I’m not sure, but I think age has something to with nostalgia. I felt it instantly and the tears began to well at church when we were singing This is my Father’s World. I was instantly brought back in time to a Daily Vacation Bible school; it was our theme song for the week. We sang it every day and the verses come back so easily without even having to gaze at the words on the giant screen. I am transported back to love, to community…to JOY.
This is my Father’s world,
the birds their carols raise,
the morning light, the lily white,
declare their maker’s praise.
I am rereading a book that I loved so much at the beginning of new year flying home from Ecuador. I’m sure many have read The Language of Flowers, a debut novel written by the amazing Vanessa Diffenbaugh. This novel goes back and forth in time, telling Victoria’s story. She is an emancipated foster youth negotiating homelessness and making her way in our harsh society. At the beginning of this book Victoria is leaving her last group home. The girls in the house maliciously try to burn her room with matches as a birthday prank. There is little love between them. But before she leaves she retaliated in a different way putting a purple Dahlia under each doorway. As the reader learns early in the context of the book, each flower has a meaning. Flowers have a language; a ‘Dahlia’ means ‘dignity’. Victoria gives dignity to the girls remaining in the group home.

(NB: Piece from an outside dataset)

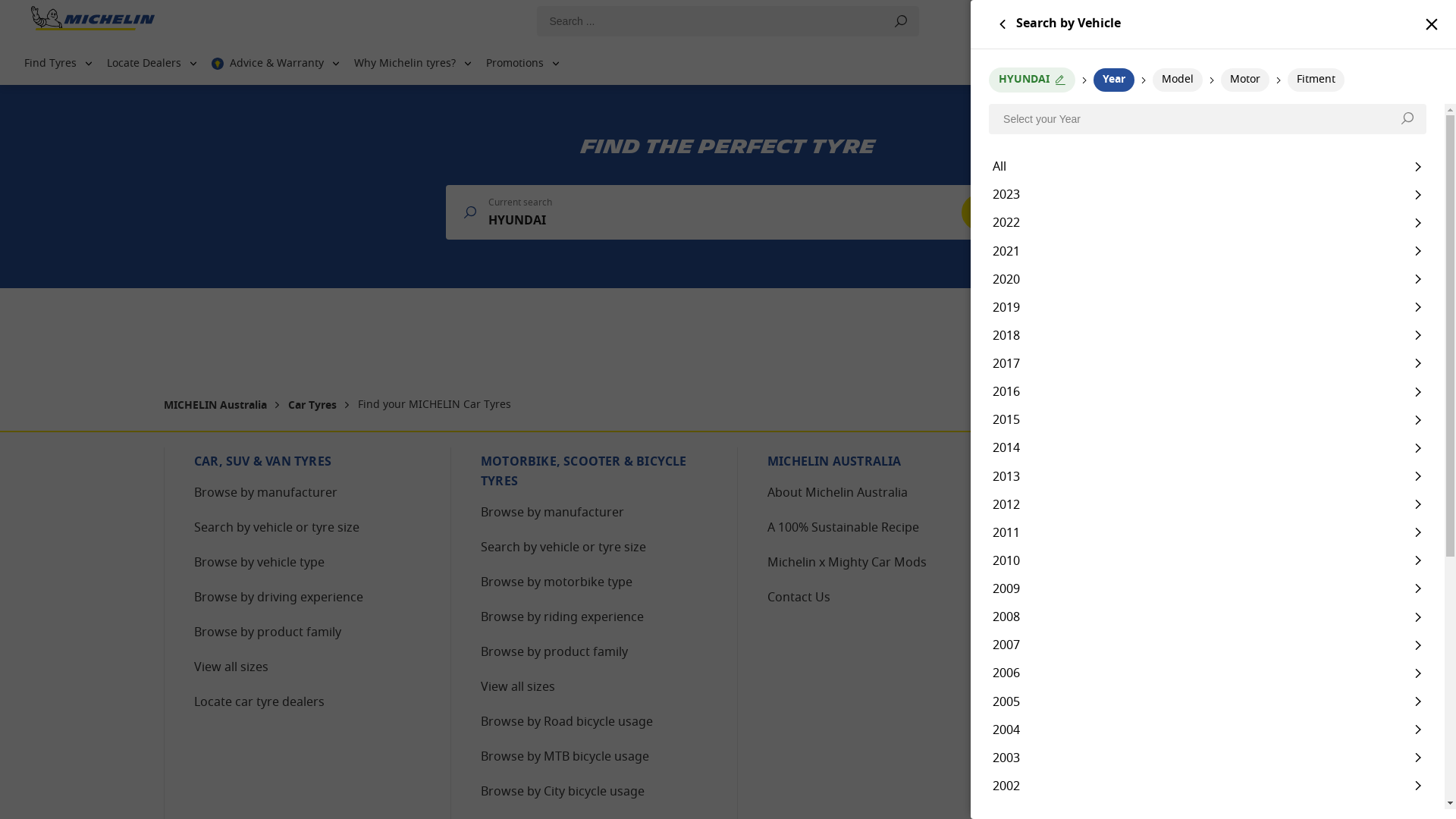 This screenshot has width=1456, height=819. What do you see at coordinates (92, 21) in the screenshot?
I see `'Homepage'` at bounding box center [92, 21].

Victoria’s story is realistic as it is amazing. It isn’t perfect because life rarely is. But it is a story of rescue and hope and the importance of community. The story is truthful in the ways of our very broken foster system. As many of you know we, took our daughter into our home late in her high school career. She was an emancipated minor, so this story ripped my soul in two. Our daughter is now a healthy adult who finished college and is living and working near us in the city of Chicago. I have learned over the years, but one thing is for certain; Kelly needed us. This young girl would not have bloomed without our intervention. God knew that our hearts needed to become softer, more alive because of her. If you haven’t read this book yet, I definitely think that you should. You will be enthralled with the characters; I promise.

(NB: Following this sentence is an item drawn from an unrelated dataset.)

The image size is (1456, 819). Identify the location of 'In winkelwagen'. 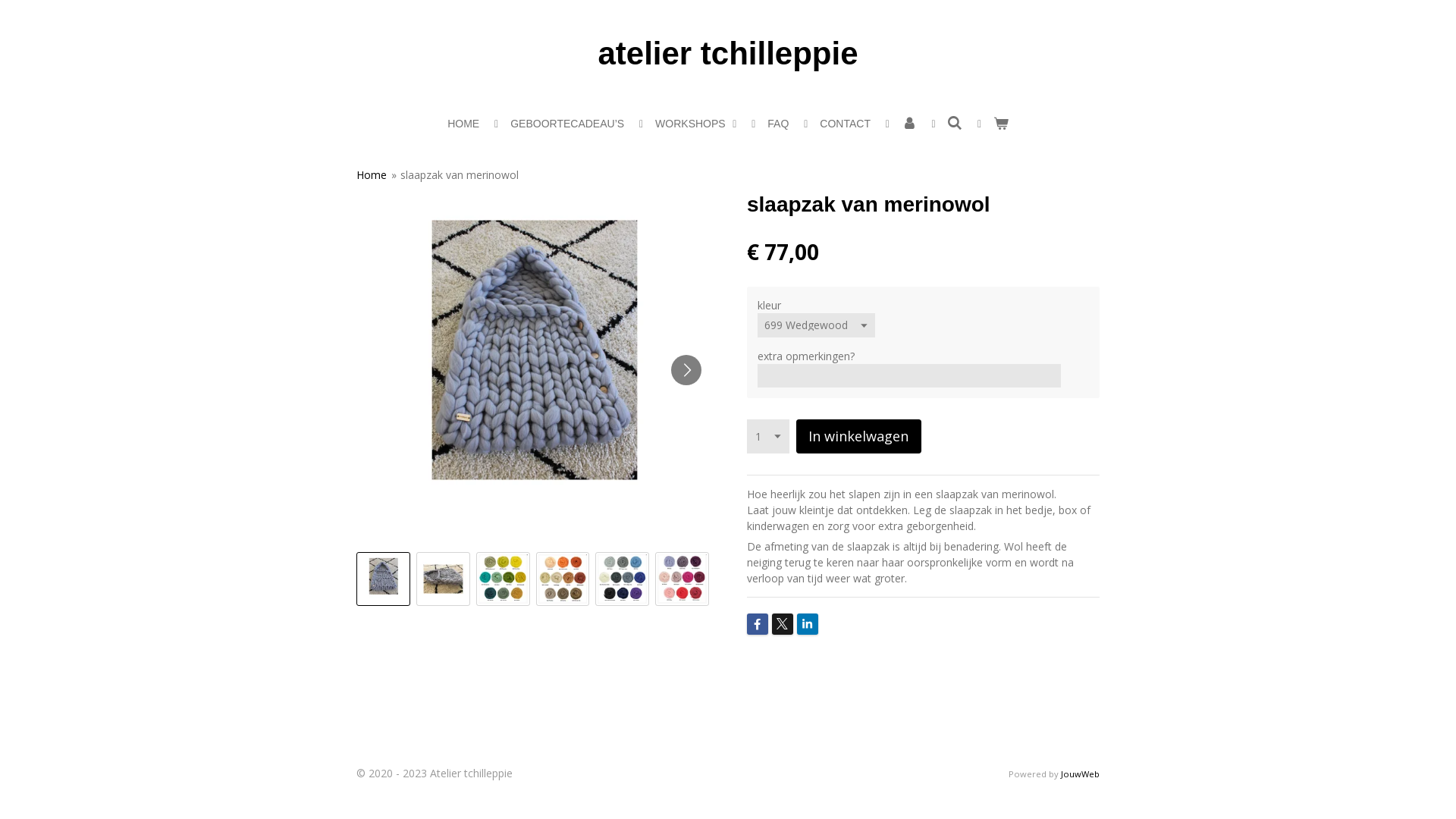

Many of us in this ‘slicing’ community have started or will start school shortly. We will begin to recognize that our communities are filled with flowers that are strong and healthy and others that are limp and in need of a cold drink of water. We will attempt to shower them daily and teach how to love and give ‘dignity’ to each other. May we notice… may we care. This is the true common core curriculum.
This is a new flower bed in our yard this year, it is a primarily a ‘Dahlia’ bed. Notice how brilliant the colors are. Notice how they all bloom at different times. I notice how sometimes one flower will indeed hold up another.
I am also noticing lately, that our season with the children in our classroom is also short. I better start watering.